The event is a distribution of 570,000 books through First Book, a group based in Washington, D.C., that has given away more than 130 million books since its founding in 1992. The books are for those 18 and younger.

“We were full from wall to wall, top to bottom, with books,” Alan Olson, construction superintendent at Metropolitan Community Colleges, said Tuesday in the warehouse at the MCC Pioneer Campus in Kansas City.

From Kansas City, the books are distributed only for the price of shipping – 45 to 70 cents a book – or free if the recipients are close enough to drive to the warehouse and get them.

“Other than the gas to take our truck down there, this is as free as free can be,” Cowan said.

At least 10 schools in the Independence and Fort Osage school districts are getting books, including 2,000 books for Buckner Elementary, 1,190 for Little Blue Elementary and 2,188 for Fairmount Elementary. Tabitha’s Closet, which provides clothing to those in need, is getting 2,860.

The books include more than 90 titles, including “Charlie and the Chocolate Factory,” “Maze Runner,” “Mr. Peabody & Sherman,” “Olivia Claus” and “The Big Book of Ninja Turtles.”

“These are great, kind of fun books for kids,” said Shannon Burke-Kransberg, senior manager of national engagement at First Book.

Raul Lopez Gomez works in elementary schools with the Local Investment Commission, or LINC, in Independence, one of the group’s involved in this week’s effort. He said the students enjoy getting the books.

“They love it. ... They love the books here,” he said.

The goal is to help children read and learn, said Burke-Kransberg.

“It’s books, but it’s also anything that’s going to elevate the education of children in need,” she said.

Burke-Kransberg and others have spent several days unloading boxes of books and getting ready for local recipients to pick them up starting today. Volunteers from LINC, UMB Bank and elsewhere have helped.

“And they have been amazing this week,” she said. “The warehouse guys have been great.”

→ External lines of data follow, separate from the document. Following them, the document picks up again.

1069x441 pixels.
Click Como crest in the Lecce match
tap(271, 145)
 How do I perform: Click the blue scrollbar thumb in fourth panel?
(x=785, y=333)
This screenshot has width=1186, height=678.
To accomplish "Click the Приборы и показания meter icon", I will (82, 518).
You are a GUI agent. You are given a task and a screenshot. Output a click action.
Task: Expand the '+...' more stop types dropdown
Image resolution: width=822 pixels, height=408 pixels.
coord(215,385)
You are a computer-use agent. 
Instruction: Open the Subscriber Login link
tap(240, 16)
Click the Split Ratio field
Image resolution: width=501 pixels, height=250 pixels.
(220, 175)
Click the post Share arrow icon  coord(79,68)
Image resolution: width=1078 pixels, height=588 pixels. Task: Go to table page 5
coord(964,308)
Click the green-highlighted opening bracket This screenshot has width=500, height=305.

For tax reasons, publishers have an incentive not to keep large inventories of books on hand. Sometimes an earlier edition of a book is phased out. For whatever reason, Burke-Kransberg said, they periodically have books they want to give away.

“We are affecting their bottom line, so it’s a win for all of us,” she said.

Turn the Page KC stresses a key marker used by educators to predict a child’s eventual success: Is she reading at grade level by the third grade? In Kansas City, the group says, more than half are not, and Executive Director MIke English said that correlates strongly to socio-economic factors.

So a group such as First Book helps.

“We’re most interested in doing this to get books in the hands of low-income families,” he said.

Burke-Kransberg underlined that point.

“Kids who don’t read aren’t going to become adults who read,” she said.

Cowan said the Community Services League served families with 5,000 children last year, so the donation equates to about five books per child. They’ll be distributed at the group’s food pantries and at events such as the Christmas stores held at its various Eastern Jackson County sites.

Cowan noted the books do good for children, who light up when they get one.

“They get so excited when it’s theirs to take home,” he said.